◆ **YOUR OBJECTIVE**:
Please leave out pictures and print exactly the lines from the one that has "The image size is (1106, 768)." through the last line of the material below.

◆ **EXTRACTED ENTRIES**:
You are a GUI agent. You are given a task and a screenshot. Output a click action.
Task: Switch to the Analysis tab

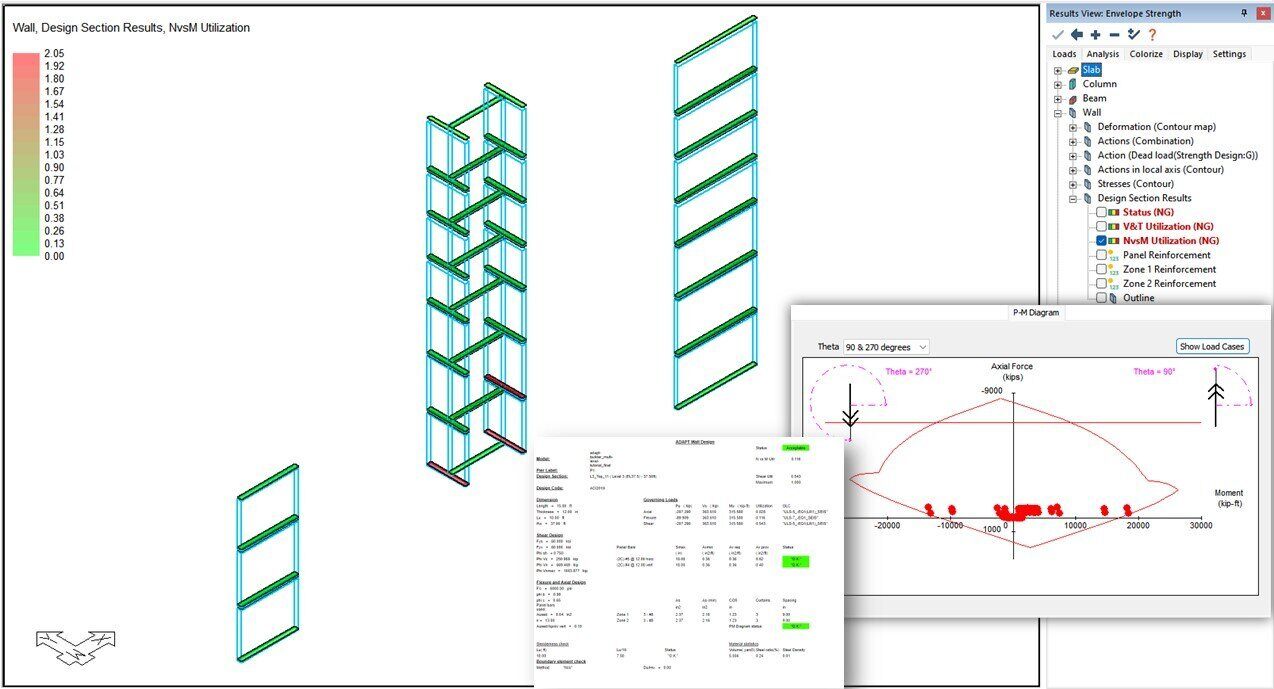click(1103, 53)
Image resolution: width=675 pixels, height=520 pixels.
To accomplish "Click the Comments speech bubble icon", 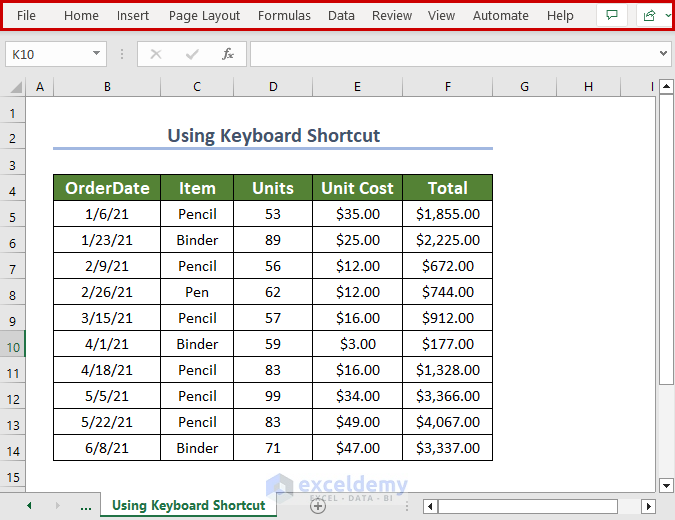I will point(612,15).
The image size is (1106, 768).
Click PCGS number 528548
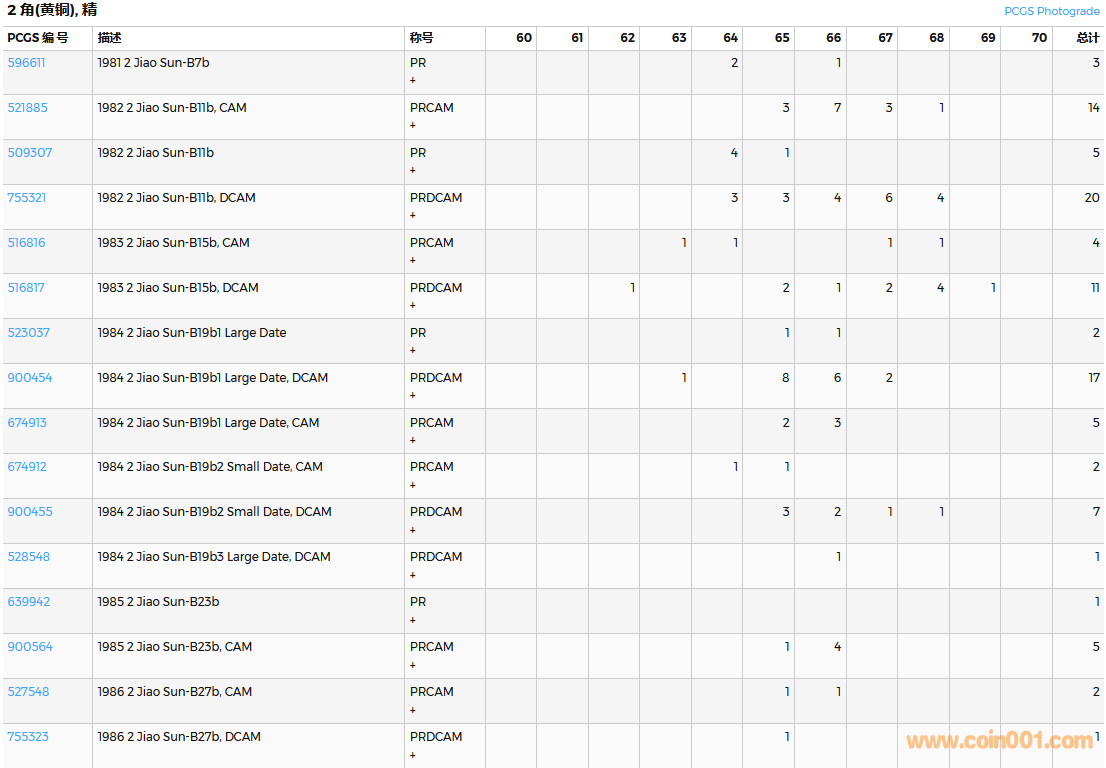click(28, 557)
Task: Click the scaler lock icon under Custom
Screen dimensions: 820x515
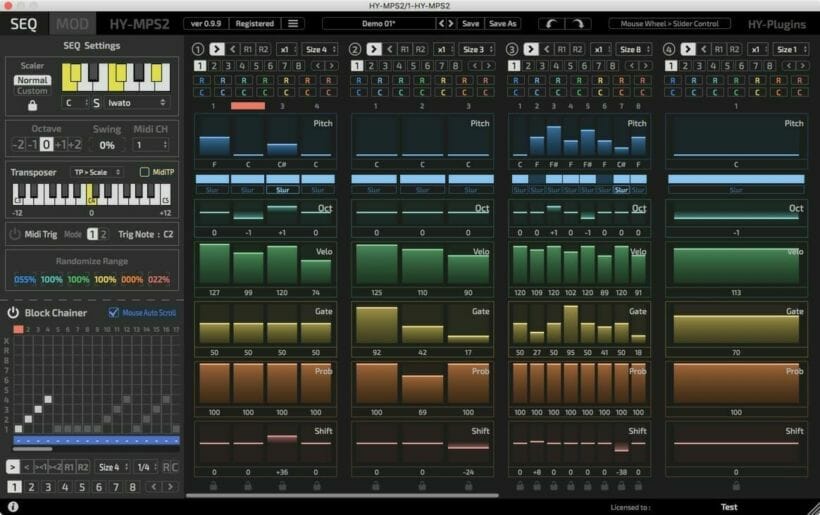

◆ **RESPONSE TO THE EXERCISE**:
The image size is (1106, 768).
Click PCGS number 528548
click(28, 557)
Task: Click the scaler lock icon under Custom
Screen dimensions: 820x515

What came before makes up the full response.